This is a C++ implementation of the lemac cryptographic hash by Augustin Bariant.
Lemac is very interesting because it utilizes AES hardware acceleration which is very common.
The AESNI implementation is based on the public domain code in https://github.com/AugustinBariant/Implementations_LeMac_PetitMac/ but has been heavily modified to use C++ and run clean with sanitizers.
The bulk speed on a single core is up to about
- 77 GiB/s, 0.067 cycles per byte (AMD zen 4, Debian 13 Trixie)
- 48 GiB/s (Apple M4 MacBook Air, macos)
- 11 GiB/s, 0.19 cycles per byte (raspberry pi 5, Ubuntu 24.04)
The speed is measured with the included benchmark and using perf stat
to get the average clock frequency during the test. To build and run the benchmark:
cmake -B build-release -S . -DCMAKE_BUILD_TYPE=Release
cmake --build build-release
build-release/benchmark/benchmark
The cost of the hash is divided into
- Initialization (cost is roughly equivalent to hashing 5 kB of extra data)
- Hashing
- Finalization (cost is roughly equivalent to hashing 2 kB of extra data)
The initialization cost can mostly be avoided by either reusing an existing hasher object (using .reset()
followed by .update()
and .finalize()
) or simply instantiate one object and copy it before each hash operation.
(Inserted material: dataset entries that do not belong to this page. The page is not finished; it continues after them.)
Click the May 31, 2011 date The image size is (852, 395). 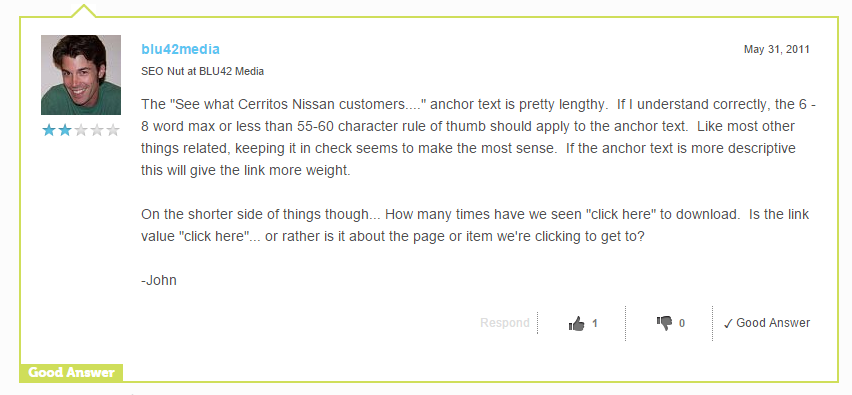tap(776, 49)
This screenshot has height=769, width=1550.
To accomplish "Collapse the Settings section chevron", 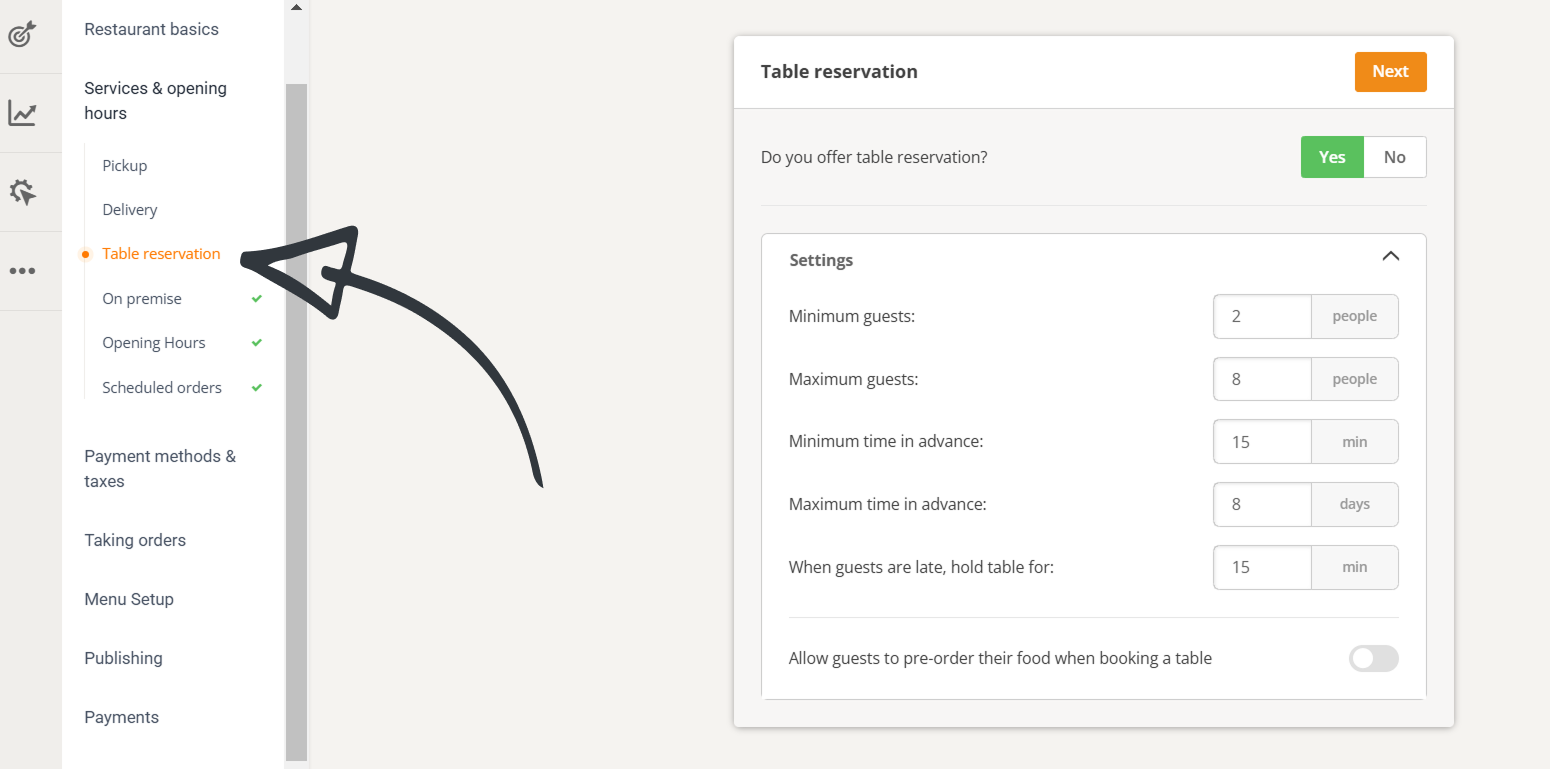I will point(1390,256).
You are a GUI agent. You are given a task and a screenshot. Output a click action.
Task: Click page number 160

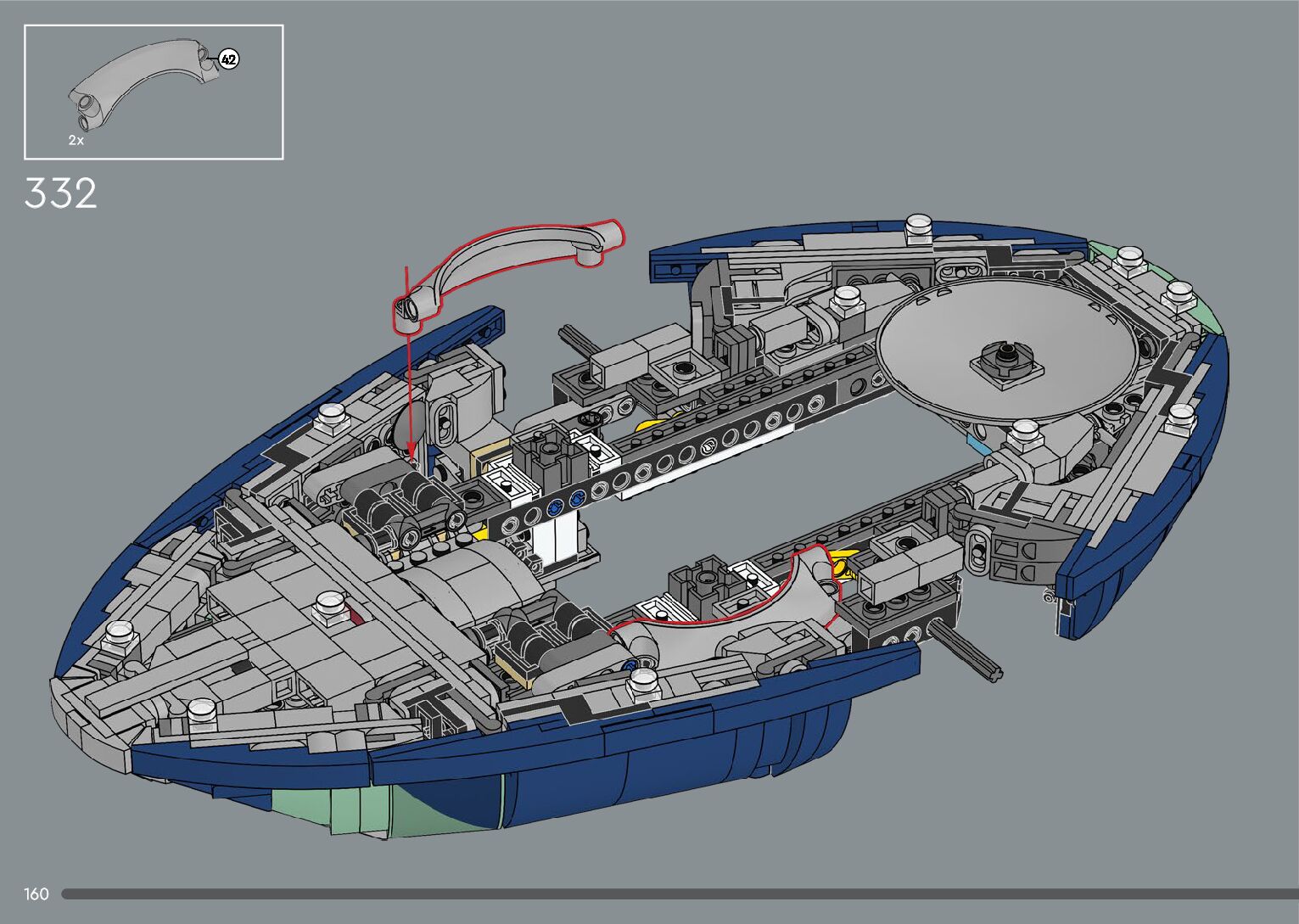coord(36,893)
If all data to be hashed is known up front, the oneshot()
function is more efficient to use than update()
followed by finalize()
.
Measurements on an AMD Ryzen 9 7950X3D:
- lemac 256 kB, oneshot 76.7 GiB/s (median of 5)
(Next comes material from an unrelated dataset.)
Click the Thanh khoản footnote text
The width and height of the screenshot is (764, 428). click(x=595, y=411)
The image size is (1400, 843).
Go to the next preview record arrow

- lemac 1 MB, oneshot 74.3 GiB/s (median of 5)
- lemac 256 kB, update+finalize 76.6 GiB/s (median of 5)
- lemac 1 MB, update+finalize 74.3 GiB/s (median of 5)
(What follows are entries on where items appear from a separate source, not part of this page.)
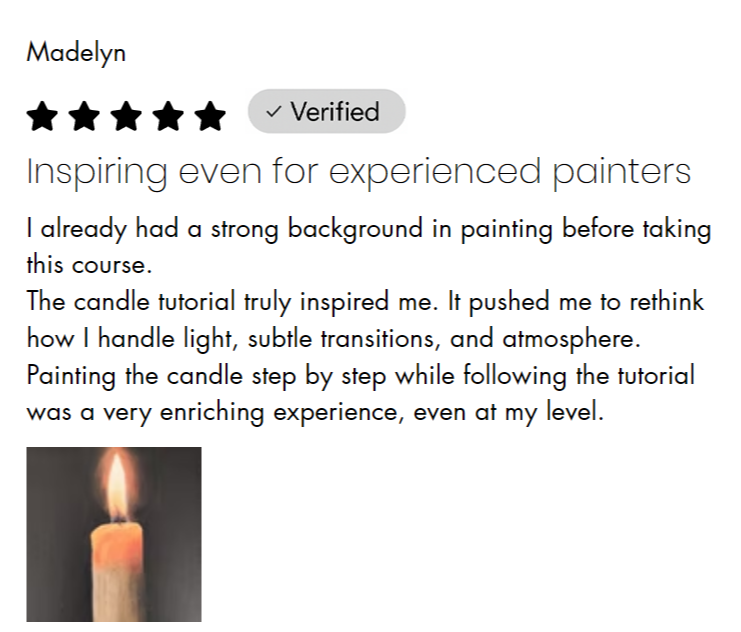Image resolution: width=741 pixels, height=632 pixels.
Task: Click the first star in the rating
Action: pos(43,116)
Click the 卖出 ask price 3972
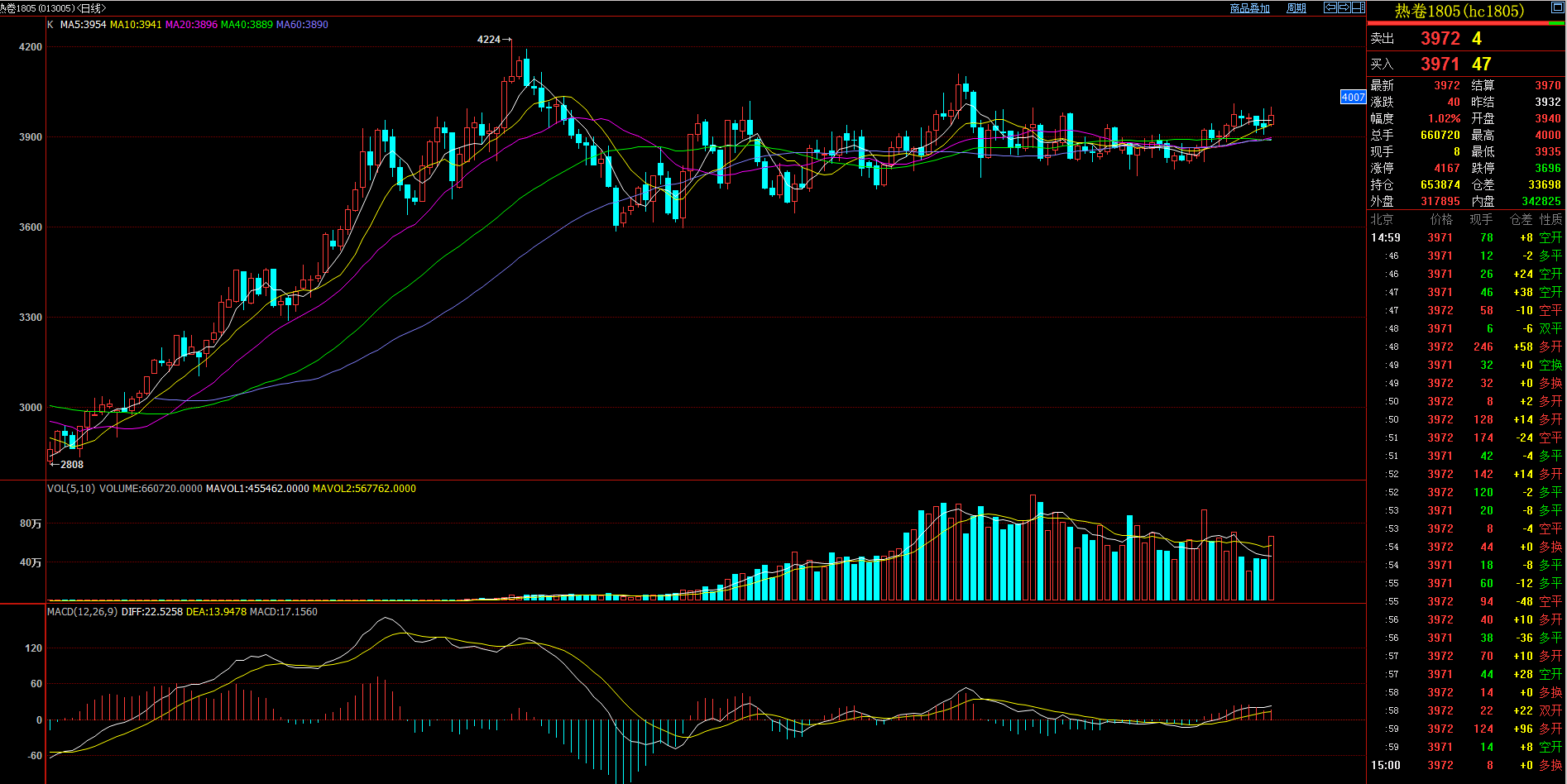1567x784 pixels. [1440, 39]
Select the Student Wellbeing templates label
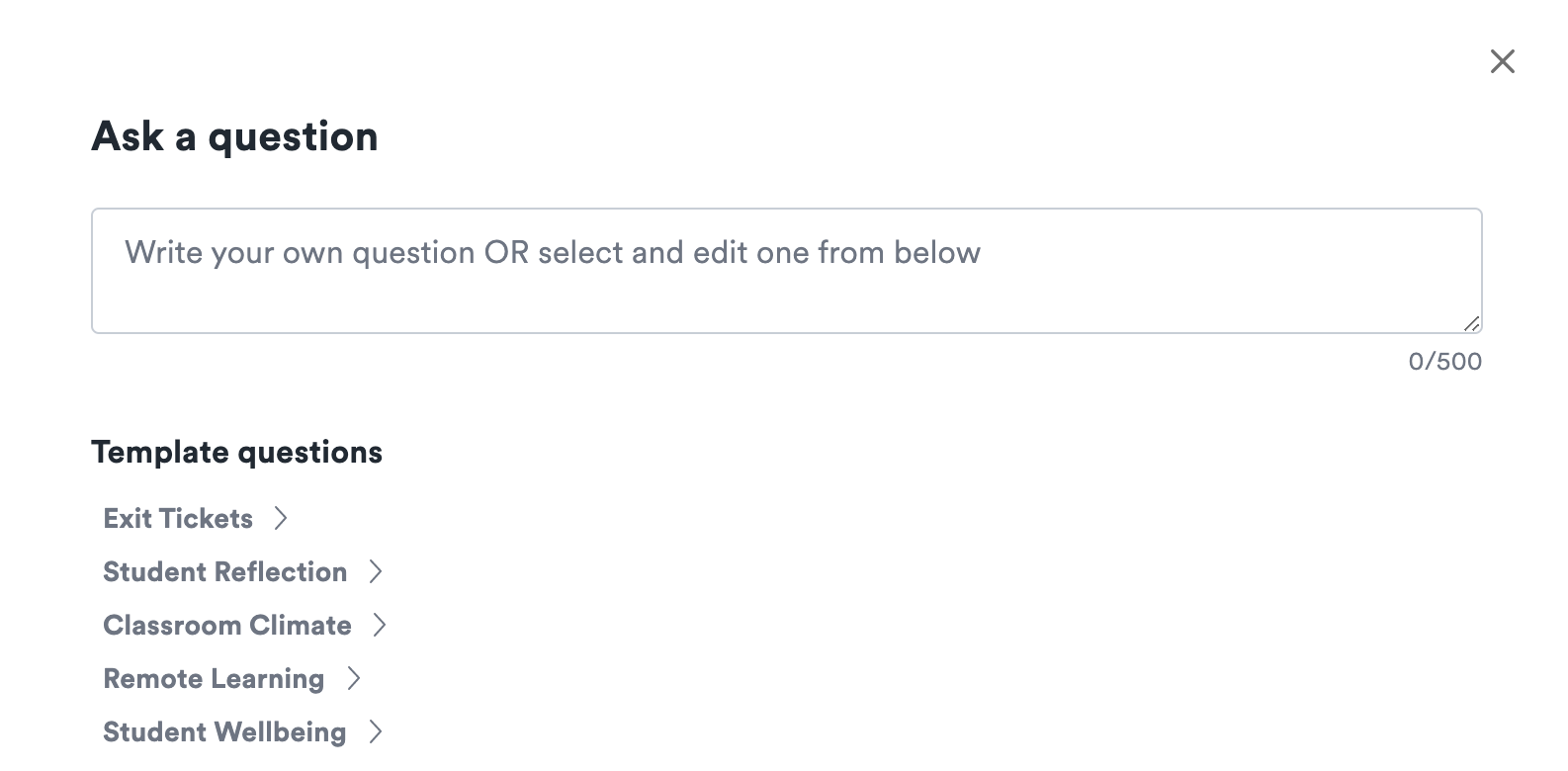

This can be compared with some other interesting hashes
- the non-cryptographic xxh3/xxh128 hashes reaches about 89 GiB/s, measured with
xxhsum -b
. This is about 16% faster than lemac. - the non-cryptographic clhash which reaches 0.11 cycles per byte using the provided benchmark, which is about 39% slower than lemac.
- SHA1 measured with
openssl speed -evp SHA1
reaches about 2.8 GiB/s
The AES performance, as measured by openssl speed -evp AES-128-ECB
is about 16.4 GiB/s.
Here are the results from a single run with default power settings plugged in to the charger, if that matters. There is some run to run variation, take this with a grain of salt.
compiler: clang
with 1 byte at a time and strategy update_and_finalize: hashed with 0.038 GiB/s 0.027 µs/hash
with 1024 byte at a time and strategy update_and_finalize: hashed with 23.408 GiB/s 0.044 µs/hash
with 16384 byte at a time and strategy update_and_finalize: hashed with 45.351 GiB/s 0.361 µs/hash
with 262144 byte at a time and strategy update_and_finalize: hashed with 47.915 GiB/s 5.471 µs/hash
with 1048576 byte at a time and strategy update_and_finalize: hashed with 47.990 GiB/s 21.850 µs/hash
with 1 byte at a time and strategy oneshot: hashed with 0.021 GiB/s 0.049 µs/hash
with 1024 byte at a time and strategy oneshot: hashed with 17.128 GiB/s 0.060 µs/hash
with 16384 byte at a time and strategy oneshot: hashed with 43.223 GiB/s 0.379 µs/hash
with 262144 byte at a time and strategy oneshot: hashed with 47.394 GiB/s 5.531 µs/hash
with 1048576 byte at a time and strategy oneshot: hashed with 47.653 GiB/s 22.005 µs/hash
Here are the results from a single run with default power settings plugged in to the charger, if that matters. There is some run to run variation, take this with a grain of salt.
compiler: clang
with 1 byte at a time and strategy update_and_finalize : hashed with 0.042 GiB/s 0.024 µs/hash
with 1024 byte at a time and strategy update_and_finalize : hashed with 24.588 GiB/s 0.042 µs/hash
with 16384 byte at a time and strategy update_and_finalize : hashed with 42.378 GiB/s 0.387 µs/hash
with 262144 byte at a time and strategy update_and_finalize : hashed with 43.691 GiB/s 6.000 µs/hash
with 1048576 byte at a time and strategy update_and_finalize : hashed with 43.854 GiB/s 23.911 µs/hash
with 1 byte at a time and strategy oneshot : hashed with 0.021 GiB/s 0.049 µs/hash
with 1024 byte at a time and strategy oneshot : hashed with 16.297 GiB/s 0.063 µs/hash
with 16384 byte at a time and strategy oneshot : hashed with 39.348 GiB/s 0.416 µs/hash
with 262144 byte at a time and strategy oneshot : hashed with 43.242 GiB/s 6.062 µs/hash
with 1048576 byte at a time and strategy oneshot : hashed with 43.577 GiB/s 24.062 µs/hash
This was measured on Ubuntu 24.04. Unfortunately, this was measured with insufficient cooling and the average clock speed was 2.263 GHz according to perf stat.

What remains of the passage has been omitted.